Cask Data Application Platform 3.3.7

21 Aug 17:49

Choose a tag to compare

Improvements

  • Improved program launch performance to avoid large cpu spikes when multiple programs are launched at the same time. (CDAP-7021)

Bug Fixes

  • Created a Docker-specific ENTRYPOINT script to easily support arguments.(CDAP-1545)
  • Fixed an issue that caused massive log message when there are underlying HDFS issues. (CDAP-6643)
  • Fixes issues that prevents log saver from performing cleanup when metadata is present for a non-existing file. (CDAP-6829)
  • Fixes issues that makes Log Saver more resilient to errors while checkpointing. (CDAP-6852)
  • Improved performance in cube datasets when querying for more than one measure in a query.

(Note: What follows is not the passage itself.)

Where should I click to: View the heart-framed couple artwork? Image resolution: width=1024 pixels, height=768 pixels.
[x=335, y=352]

This will also improve metrics query performance. (CDAP-6860)

Cask Data Application Platform 3.3.6

21 Jul 19:23

Choose a tag to compare

Bug Fixes

  • Made log saver process resilient to underlying HDFS exceptions. (CDAP-6465)
  • Fixed a problem with the CDAP Master leaking memory (due to a Twill Zookeeper issue) whenever a program is launched. (CDAP-6486)
  • Fixed a performance issue with the log handler by setting a maximum limit for the reading of log events from Kafka before requiring reading the events from disk storage. (CDAP-6493)
  • Fixed a problem with the log saver slowing down when Kafka partitions become highly skewed. (CDAP-6545)

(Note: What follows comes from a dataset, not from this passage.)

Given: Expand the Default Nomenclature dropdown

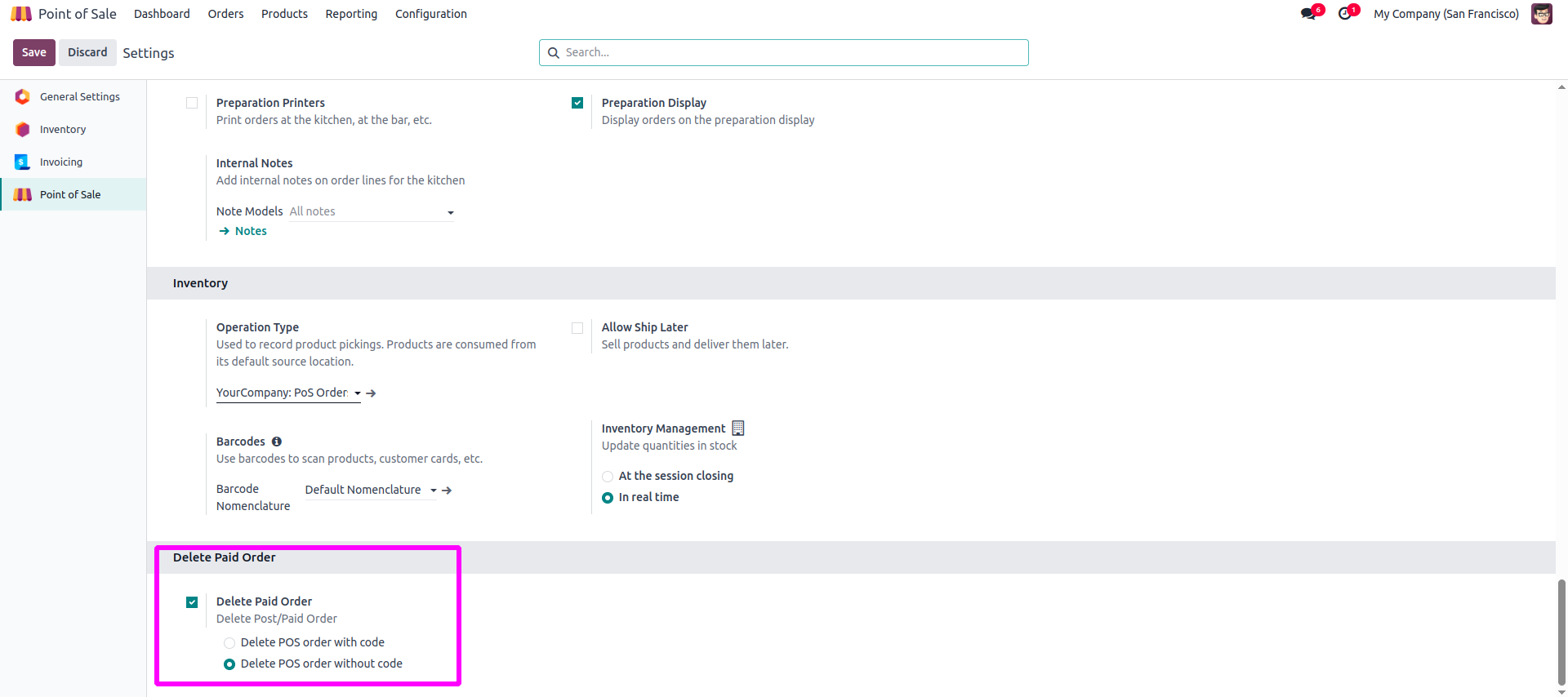Looking at the screenshot, I should 369,490.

Cask Data Application Platform 3.4.3

02 Jul 00:04

Choose a tag to compare

Bug Fixes

  • Fixed an issue where configuration of the FileSource was failing while setting the properties for the FileInputFormat. (CDAP-6238)
  • Fixed a bug in HDFSink where we now emit a null character in a UTF-8 encoding if a field is null. (CDAP-6255)
  • HDFSSink can now be used alongside other sinks in a Hydrator pipeline. (CDAP-6258)
  • Release 3.4.0 introduced an infinite-scroll for the display of input and output schemas and the version (1.2.2) that we used of the infinite scroll component had performance problems. We have downgraded the infinite scroll component we use to restore the performance in Hydrator views. (CDAP-6302)
  • Fixed a bug that the program run record was not correctly reflected in CDAP if the corresponding YARN application failed to start. (CDAP-6311)

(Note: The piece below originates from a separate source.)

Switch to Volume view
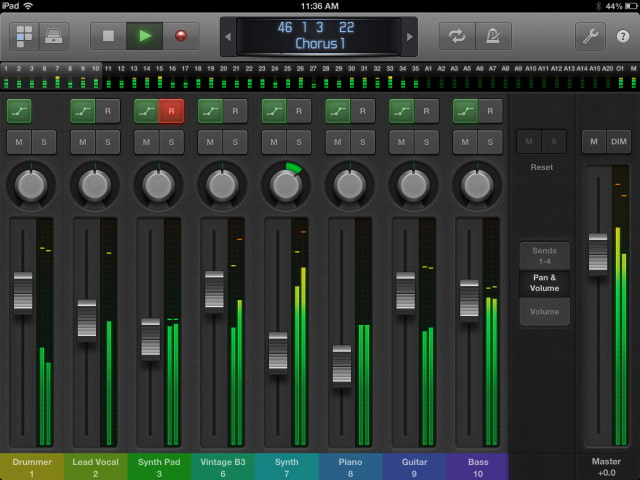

Cask Data Application Platform 3.3.5

01 Jul 22:22

Choose a tag to compare

Bug Fixes

  • Fixed a bug that the program run record was not correctly reflected in CDAP if the corresponding YARN application failed to start. (CDAP-6311)

Cask Data Application Platform 3.4.2

07 Jun 23:47

Choose a tag to compare

Bug Fixes

  • Fixed integrating navigator app in Tracker UI. The POST body request that was sent while deploying navigator app was using an older deprecated property (UI was using ‘metadataKafkaConfig’ instead of ‘auditKafkaConfig’). This should enable using navigator app in Tracker UI. (CDAP-5998)
  • Fixed an issue in cloning a Hydrator pipeline which used to happen when a user navigate from CDAP to Hydrator to clone a pipeline in Hydrator UI. (CDAP-6096)
  • Fixed a NullPointerException issue in Spark when saving RDD to PartitionedFileSet dataset. (CDAP-6109)
  • Fixed the Hydrator Hive batch source so that it no longer throws a ClassNotFoundException. (CDAP-6041)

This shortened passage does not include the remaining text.